Back when I was a youth pastor, the game Dance Dance Revolution was big. If you don't know, Dance Dance Revolution is a dance video game, in which the players step on appropriate squares when the screen tells them to. If you do the game correctly, it simply looks like the player is dancing to the music on the game.
One time I took a group of students to an arcade, and a number of them started playing the game. There was one student who had practiced the game regularly, so he got on the machine and got a great score. But while he was getting that high score, he looked wooden and awkward.
The first student knew the steps. The next students knew the music.
For years this has served as an illustration to me for how we respond to God's commands. God's commands are the dance steps. He tells us to forgive one another, to be patient with one another, not to lie to one another, to reserve sex for marriage, and to do a number of other things that we often find difficult.
Sometimes we focus all of our attention on the dance steps. We obey God's commands in a way that looks wooden and awkward to people around us. Technically, we are getting the steps right, but it misses the bigger intention.

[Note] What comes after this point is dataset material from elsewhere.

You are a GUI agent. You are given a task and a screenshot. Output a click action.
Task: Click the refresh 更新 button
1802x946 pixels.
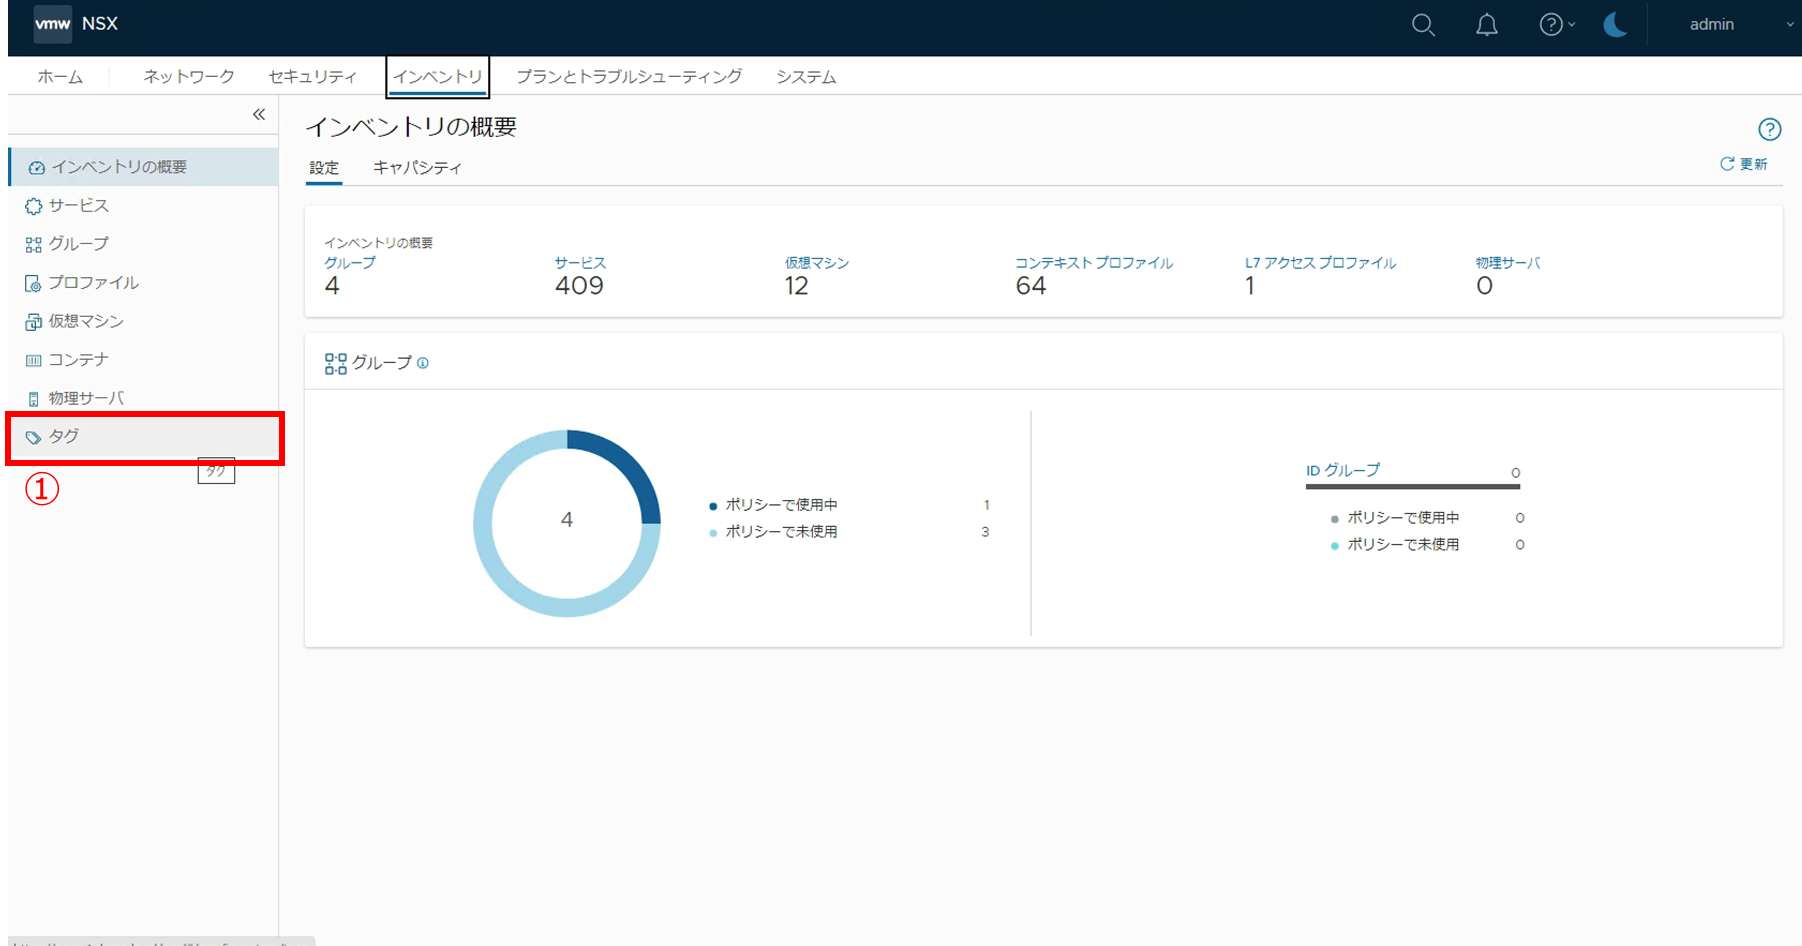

God doesn't give us commands that are arbitrary. He doesn't write out dance steps that make no sense and then demand that we follow them. There is a music, a bigger intention, behind the dance steps he gives us. When we grasp the bigger intention, the dance steps seem more natural to us. When we understand that bitterness leads us into slavery, then the dance step of forgiveness makes more sense. When we understand that lying is destructive, we naturally desire to be honest. When we see the destructive impact of casual sex outside of marriage, the idea of remaining celibate doesn't seem so burdensome.
On December 2nd, at Life Bible Fellowship Church, we held a special event that addressed biblical manhood and womanhood. It involved a formal teaching time that I did, and then a Q&A time with me, my wife Karina, and then Gary and Miriam Keith. You can watch the video of it here.
Instead of focusing on the dance steps of submission and headship, we looked to explore the music behind these dance steps. Commands that tell men and women to play different roles in the home and the church seem jarring to us because, in our culture, they seem like unnatural dance steps. But if we understand the beautiful music of the God-given differences that God has created into men and women, the dance steps will come more naturally to us.
This is an introduction to a series of upcoming posts on the subject of biblical manhood and womanhood. It is also an invitation to listen for the beautiful music of God's good intentions for us, not only when it come to this subject, but to all the life-giving commands that God gives us.